For persons on SSI-E subject to discontinuance due to requirements of this policy, if the person, person’s guardian or representative payee files an appeal within 10 calendar days of the date on the notice and informs and/or sends a copy of the appeal to the local authorizing agency, the person continues to receive the SSI-E payment until a hearing decision is made.
This applies as long as the person remains eligible for the basic SSI payment (i.e., is not also terminated from SSI by the Social Security Administration). The person may waive her/his right to continued payments.
In the event of an appeal request within those 10 days, the local authorizing agency shall hold the decertification pending the outcome of the appeal.
When an appeal determination has been made, the agency shall either void the decertification or submit it to the Department of Health Services, depending on the outcome of the appeal. If the appeal request is not received within 10 days after notifying the person, the agency shall submit the decertification to the Social Security office.
If the person subsequently appeals within the 45 day time limit, the benefit is terminated while the appeal is pending. If the recipient prevails, he or she will receive a retroactive payment back to the decertification date.

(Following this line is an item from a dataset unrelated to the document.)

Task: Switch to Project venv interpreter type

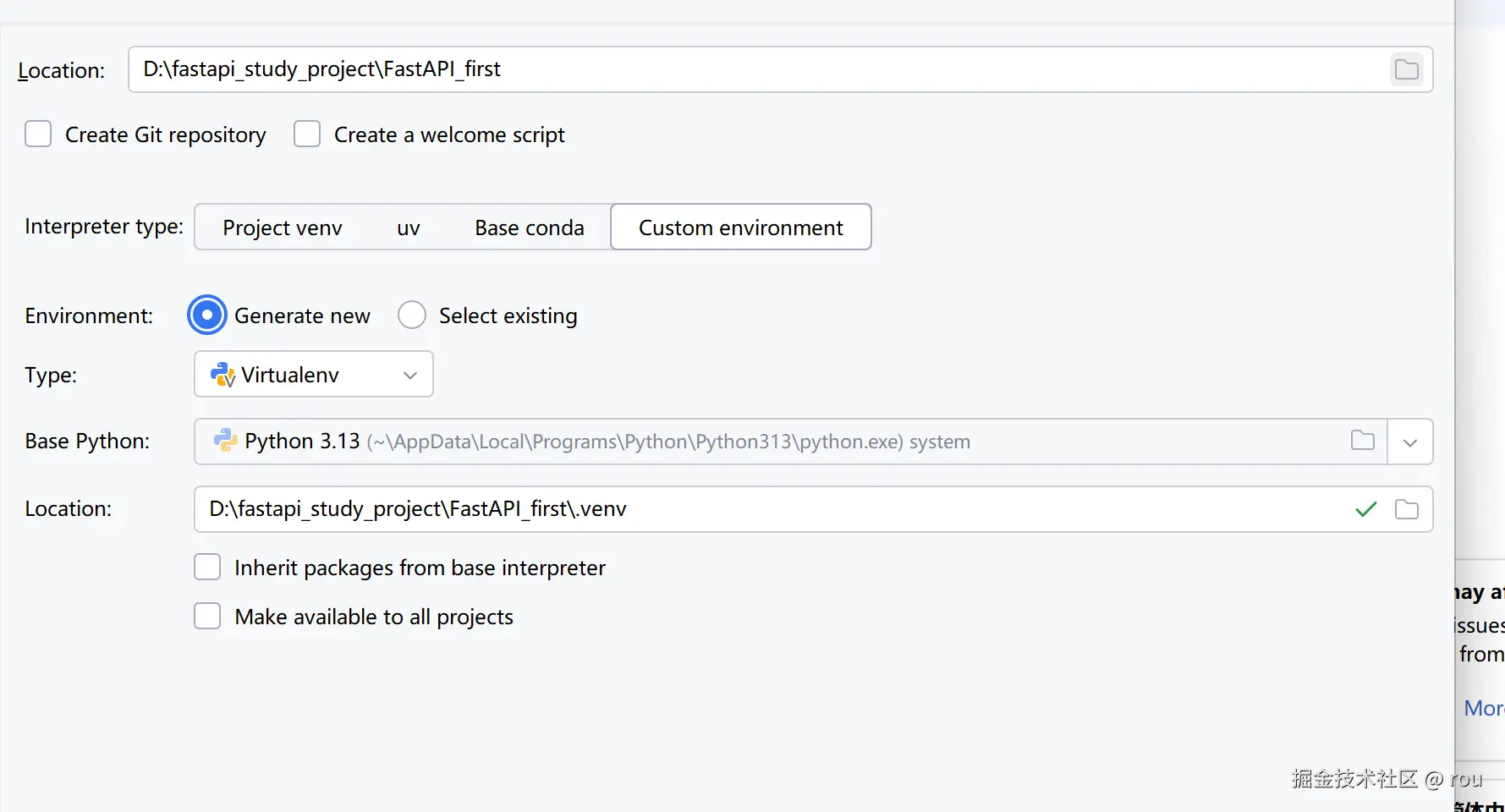Action: tap(283, 228)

For those SSI-E recipients who are receiving human services through local agencies, the SSI-E income must be considered the same as regular SSI income when calculating a person’s obligation to pay toward the cost of such services.
Except for the categories of persons below, cost-sharing is governed by the Uniform Fee System, Administrative Rule HSS 1. For children refer to the Collection User’s Manual, Bulletins 3.20 - 3.25.
If the person is a recipient of services under the Community Options Program or if the local authorizing agency uses the COP cost-sharing for other long-term support programs serving the person, refer to the COP Guidelines and Procedures for cost-sharing instructions.
If the person is a recipient of services under any Medicaid Waiver for home and community-based services, refer to the MA Community Waivers Manual for cost-sharing instructions.